Entries on finding words and elements
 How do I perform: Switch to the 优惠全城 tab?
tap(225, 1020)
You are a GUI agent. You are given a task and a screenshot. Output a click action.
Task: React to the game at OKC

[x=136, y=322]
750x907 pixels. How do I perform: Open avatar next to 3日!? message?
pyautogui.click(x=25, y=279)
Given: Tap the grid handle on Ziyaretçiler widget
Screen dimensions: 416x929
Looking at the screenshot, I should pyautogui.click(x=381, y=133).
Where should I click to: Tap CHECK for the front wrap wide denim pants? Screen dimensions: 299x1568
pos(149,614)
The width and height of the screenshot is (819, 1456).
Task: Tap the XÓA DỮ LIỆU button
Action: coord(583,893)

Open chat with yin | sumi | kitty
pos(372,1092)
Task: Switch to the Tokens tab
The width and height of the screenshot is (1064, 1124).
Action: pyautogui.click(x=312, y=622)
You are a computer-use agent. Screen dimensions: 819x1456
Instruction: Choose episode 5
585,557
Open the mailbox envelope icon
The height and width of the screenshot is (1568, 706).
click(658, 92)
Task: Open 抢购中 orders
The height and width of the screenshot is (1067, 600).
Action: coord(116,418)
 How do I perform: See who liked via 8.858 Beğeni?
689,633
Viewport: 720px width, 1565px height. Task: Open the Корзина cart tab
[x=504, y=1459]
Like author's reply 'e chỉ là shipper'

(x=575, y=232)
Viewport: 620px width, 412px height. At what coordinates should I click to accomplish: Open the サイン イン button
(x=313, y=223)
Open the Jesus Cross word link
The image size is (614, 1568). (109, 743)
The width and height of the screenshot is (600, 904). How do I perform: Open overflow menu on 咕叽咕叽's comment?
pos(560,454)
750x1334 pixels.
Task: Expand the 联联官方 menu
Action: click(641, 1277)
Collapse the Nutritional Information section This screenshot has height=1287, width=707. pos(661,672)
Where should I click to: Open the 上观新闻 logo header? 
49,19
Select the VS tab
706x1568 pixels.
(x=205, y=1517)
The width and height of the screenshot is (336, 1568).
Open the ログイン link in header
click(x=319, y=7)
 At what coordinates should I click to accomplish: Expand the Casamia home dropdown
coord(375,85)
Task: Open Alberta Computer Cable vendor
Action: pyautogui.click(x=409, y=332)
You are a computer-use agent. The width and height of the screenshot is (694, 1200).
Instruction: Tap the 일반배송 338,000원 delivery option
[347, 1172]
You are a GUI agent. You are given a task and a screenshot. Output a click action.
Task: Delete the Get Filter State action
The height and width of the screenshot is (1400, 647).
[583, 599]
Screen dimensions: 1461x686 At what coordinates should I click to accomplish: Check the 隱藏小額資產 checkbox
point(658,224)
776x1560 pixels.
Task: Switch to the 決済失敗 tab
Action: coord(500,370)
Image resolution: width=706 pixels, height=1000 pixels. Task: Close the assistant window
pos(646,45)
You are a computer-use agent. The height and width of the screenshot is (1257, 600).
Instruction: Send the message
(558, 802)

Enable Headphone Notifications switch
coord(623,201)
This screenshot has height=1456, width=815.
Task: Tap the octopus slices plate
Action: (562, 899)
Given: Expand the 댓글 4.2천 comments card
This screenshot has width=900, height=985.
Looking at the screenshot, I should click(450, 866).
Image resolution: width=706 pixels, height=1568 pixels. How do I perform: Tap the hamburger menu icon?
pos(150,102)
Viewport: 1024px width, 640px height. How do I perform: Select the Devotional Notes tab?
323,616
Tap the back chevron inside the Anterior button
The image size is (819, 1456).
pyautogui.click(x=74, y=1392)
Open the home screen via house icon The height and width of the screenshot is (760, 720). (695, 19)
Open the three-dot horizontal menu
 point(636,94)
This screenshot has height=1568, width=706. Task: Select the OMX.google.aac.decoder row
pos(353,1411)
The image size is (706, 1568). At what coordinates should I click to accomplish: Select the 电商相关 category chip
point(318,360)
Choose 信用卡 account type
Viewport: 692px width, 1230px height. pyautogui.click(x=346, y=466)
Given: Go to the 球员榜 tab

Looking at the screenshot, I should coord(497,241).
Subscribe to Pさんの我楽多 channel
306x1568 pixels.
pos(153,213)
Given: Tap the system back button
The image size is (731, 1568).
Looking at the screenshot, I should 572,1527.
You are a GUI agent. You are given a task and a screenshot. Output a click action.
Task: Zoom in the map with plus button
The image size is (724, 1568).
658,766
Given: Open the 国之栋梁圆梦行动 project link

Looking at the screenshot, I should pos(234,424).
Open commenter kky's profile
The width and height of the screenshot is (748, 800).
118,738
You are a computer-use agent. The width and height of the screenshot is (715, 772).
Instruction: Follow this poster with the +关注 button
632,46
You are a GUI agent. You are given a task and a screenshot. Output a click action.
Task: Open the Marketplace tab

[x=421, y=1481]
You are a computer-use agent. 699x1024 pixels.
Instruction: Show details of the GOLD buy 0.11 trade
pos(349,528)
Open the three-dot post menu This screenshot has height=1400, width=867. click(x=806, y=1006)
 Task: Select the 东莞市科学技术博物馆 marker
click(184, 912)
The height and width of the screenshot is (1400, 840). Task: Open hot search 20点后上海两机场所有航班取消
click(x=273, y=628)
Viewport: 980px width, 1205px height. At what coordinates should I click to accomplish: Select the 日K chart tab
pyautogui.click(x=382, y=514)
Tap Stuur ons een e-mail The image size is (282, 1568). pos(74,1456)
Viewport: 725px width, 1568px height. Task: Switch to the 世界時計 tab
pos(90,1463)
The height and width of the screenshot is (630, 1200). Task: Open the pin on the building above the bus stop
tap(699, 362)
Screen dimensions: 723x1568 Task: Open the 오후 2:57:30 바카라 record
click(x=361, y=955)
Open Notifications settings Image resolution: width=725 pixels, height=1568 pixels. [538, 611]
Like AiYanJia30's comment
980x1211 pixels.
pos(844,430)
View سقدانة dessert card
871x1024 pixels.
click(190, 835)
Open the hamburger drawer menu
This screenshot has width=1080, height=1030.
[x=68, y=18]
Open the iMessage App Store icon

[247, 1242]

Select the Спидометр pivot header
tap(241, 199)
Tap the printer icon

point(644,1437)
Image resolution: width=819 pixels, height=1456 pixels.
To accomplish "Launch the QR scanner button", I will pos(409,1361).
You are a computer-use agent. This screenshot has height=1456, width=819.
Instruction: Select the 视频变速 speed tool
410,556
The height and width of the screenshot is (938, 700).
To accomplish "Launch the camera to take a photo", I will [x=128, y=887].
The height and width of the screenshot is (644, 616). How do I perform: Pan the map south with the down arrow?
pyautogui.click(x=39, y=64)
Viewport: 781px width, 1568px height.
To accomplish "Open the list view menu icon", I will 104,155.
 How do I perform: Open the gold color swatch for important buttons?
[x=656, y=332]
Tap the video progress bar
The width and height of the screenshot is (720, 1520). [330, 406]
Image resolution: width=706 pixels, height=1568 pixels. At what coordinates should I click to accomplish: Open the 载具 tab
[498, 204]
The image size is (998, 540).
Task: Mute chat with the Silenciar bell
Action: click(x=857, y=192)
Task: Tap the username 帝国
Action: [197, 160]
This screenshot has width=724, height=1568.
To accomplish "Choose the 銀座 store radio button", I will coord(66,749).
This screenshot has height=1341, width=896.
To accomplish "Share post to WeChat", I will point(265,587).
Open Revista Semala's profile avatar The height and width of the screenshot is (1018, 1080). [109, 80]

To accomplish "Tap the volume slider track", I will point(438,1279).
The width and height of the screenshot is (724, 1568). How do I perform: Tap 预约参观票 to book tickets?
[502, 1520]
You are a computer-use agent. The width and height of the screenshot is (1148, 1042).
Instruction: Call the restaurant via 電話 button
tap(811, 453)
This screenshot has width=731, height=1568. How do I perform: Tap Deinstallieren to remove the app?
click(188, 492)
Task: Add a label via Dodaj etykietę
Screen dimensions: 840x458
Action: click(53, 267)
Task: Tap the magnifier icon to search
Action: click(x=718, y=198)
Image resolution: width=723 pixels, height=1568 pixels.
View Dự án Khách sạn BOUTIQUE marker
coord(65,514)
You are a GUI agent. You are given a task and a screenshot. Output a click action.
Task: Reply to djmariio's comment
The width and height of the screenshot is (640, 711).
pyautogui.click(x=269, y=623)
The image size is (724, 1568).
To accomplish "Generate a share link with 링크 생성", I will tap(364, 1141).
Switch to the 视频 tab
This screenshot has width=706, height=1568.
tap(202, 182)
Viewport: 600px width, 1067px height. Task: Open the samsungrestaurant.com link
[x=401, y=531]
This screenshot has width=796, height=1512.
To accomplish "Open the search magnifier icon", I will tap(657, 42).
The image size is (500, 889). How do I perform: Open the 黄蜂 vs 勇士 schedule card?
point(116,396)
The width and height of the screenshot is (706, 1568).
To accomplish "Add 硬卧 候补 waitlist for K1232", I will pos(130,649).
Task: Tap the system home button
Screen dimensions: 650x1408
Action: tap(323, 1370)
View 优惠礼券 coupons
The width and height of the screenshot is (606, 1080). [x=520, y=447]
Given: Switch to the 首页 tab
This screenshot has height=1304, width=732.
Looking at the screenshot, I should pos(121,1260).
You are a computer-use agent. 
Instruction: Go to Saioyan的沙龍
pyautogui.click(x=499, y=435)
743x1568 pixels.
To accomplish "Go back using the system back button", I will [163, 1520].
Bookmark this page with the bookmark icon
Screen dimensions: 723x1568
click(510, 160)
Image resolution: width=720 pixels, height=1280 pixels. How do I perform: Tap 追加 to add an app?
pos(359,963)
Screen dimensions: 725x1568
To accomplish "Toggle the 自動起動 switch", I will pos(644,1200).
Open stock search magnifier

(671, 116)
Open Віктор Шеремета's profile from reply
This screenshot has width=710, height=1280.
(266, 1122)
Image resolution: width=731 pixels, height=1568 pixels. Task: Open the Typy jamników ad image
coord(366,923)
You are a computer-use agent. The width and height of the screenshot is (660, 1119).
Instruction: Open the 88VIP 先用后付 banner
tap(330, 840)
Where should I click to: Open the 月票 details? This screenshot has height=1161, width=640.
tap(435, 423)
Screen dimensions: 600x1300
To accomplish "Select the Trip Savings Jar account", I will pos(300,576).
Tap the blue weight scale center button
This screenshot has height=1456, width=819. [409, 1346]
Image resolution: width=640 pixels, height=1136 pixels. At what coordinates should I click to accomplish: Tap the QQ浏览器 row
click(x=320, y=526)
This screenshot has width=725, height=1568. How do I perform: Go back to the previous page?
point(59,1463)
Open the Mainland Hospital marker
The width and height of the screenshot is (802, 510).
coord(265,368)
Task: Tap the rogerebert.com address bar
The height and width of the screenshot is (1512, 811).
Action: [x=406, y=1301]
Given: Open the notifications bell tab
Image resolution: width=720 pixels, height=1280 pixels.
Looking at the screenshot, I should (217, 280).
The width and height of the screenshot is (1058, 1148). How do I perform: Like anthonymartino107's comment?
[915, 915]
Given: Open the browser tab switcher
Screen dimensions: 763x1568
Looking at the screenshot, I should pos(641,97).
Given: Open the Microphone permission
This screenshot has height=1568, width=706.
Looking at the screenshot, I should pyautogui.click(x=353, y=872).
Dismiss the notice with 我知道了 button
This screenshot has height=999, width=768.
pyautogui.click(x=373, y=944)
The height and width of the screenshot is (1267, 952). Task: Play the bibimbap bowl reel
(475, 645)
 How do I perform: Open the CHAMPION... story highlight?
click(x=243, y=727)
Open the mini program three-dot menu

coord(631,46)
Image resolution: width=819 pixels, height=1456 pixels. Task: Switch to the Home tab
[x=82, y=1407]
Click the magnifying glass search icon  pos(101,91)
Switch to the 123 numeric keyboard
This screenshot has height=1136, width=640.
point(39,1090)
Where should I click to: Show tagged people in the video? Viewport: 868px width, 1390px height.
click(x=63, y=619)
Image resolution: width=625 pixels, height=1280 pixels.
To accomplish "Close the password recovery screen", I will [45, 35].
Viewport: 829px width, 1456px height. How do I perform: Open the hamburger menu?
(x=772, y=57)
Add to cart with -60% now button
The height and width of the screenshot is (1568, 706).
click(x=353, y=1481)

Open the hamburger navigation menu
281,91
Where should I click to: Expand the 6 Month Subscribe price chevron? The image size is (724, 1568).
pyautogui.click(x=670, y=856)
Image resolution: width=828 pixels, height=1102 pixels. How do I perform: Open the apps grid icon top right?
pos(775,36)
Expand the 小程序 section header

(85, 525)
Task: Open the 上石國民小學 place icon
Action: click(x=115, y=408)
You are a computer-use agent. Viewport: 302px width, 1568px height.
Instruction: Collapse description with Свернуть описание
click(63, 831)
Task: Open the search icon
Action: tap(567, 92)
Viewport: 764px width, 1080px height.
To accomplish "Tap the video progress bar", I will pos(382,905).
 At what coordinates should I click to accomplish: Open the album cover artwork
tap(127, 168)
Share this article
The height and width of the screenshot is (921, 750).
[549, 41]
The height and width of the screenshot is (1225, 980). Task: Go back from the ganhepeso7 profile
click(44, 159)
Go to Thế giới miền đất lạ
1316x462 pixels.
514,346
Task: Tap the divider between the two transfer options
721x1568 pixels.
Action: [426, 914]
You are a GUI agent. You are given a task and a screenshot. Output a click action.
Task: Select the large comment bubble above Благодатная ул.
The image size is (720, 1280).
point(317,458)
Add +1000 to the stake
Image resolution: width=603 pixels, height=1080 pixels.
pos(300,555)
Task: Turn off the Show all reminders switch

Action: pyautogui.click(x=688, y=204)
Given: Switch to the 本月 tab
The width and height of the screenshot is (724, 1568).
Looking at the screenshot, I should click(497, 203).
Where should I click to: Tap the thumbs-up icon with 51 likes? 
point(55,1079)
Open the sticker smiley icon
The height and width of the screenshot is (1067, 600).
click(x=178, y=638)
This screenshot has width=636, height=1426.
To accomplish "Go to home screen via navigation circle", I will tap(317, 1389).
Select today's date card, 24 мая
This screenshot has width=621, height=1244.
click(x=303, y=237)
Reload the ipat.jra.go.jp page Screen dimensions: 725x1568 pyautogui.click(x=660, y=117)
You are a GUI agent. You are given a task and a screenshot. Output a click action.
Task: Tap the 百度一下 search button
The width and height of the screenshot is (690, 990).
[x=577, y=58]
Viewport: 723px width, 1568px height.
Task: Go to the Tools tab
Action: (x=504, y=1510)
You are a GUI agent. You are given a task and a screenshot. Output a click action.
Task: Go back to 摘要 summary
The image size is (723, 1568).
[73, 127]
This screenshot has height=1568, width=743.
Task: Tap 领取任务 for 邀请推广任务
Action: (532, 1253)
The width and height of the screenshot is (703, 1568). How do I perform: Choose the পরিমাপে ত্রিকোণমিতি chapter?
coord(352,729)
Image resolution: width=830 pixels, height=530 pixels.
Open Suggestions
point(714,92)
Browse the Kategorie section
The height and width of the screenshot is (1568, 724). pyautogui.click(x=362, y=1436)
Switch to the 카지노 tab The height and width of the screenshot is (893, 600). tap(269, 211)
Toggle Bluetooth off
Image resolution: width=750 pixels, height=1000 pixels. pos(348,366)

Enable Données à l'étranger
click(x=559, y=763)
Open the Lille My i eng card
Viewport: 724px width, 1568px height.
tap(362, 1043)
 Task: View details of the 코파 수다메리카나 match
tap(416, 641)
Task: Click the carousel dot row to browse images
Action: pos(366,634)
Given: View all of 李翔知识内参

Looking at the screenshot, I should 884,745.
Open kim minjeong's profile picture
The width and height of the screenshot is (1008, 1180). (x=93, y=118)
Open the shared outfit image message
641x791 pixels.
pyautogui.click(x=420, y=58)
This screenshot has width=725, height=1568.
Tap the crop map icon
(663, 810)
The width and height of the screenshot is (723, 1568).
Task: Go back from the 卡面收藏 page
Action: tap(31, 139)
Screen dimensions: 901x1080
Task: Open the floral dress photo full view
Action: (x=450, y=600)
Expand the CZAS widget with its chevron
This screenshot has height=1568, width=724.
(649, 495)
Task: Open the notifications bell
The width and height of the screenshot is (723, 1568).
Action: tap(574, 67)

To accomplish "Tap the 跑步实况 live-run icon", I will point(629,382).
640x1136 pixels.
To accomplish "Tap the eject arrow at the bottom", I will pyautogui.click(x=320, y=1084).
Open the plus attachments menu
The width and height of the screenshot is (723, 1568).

**YOUR INSTRUCTIONS**
Can you repeat, word for word, the part of the records that opens with the line containing "750x907 pixels. How" and closes with the line containing "(x=575, y=232)", including both of those lines?

**SOLUTION FOR THIS EXERCISE**
750x907 pixels. How do I perform: Open avatar next to 3日!? message?
pyautogui.click(x=25, y=279)
Given: Tap the grid handle on Ziyaretçiler widget
Screen dimensions: 416x929
Looking at the screenshot, I should pyautogui.click(x=381, y=133).
Where should I click to: Tap CHECK for the front wrap wide denim pants? Screen dimensions: 299x1568
pos(149,614)
The width and height of the screenshot is (819, 1456).
Task: Tap the XÓA DỮ LIỆU button
Action: coord(583,893)

Open chat with yin | sumi | kitty
pos(372,1092)
Task: Switch to the Tokens tab
The width and height of the screenshot is (1064, 1124).
Action: pyautogui.click(x=312, y=622)
You are a computer-use agent. Screen dimensions: 819x1456
Instruction: Choose episode 5
585,557
Open the mailbox envelope icon
The height and width of the screenshot is (1568, 706).
click(658, 92)
Task: Open 抢购中 orders
The height and width of the screenshot is (1067, 600).
Action: coord(116,418)
 How do I perform: See who liked via 8.858 Beğeni?
689,633
Viewport: 720px width, 1565px height. Task: Open the Корзина cart tab
[x=504, y=1459]
Like author's reply 'e chỉ là shipper'

(x=575, y=232)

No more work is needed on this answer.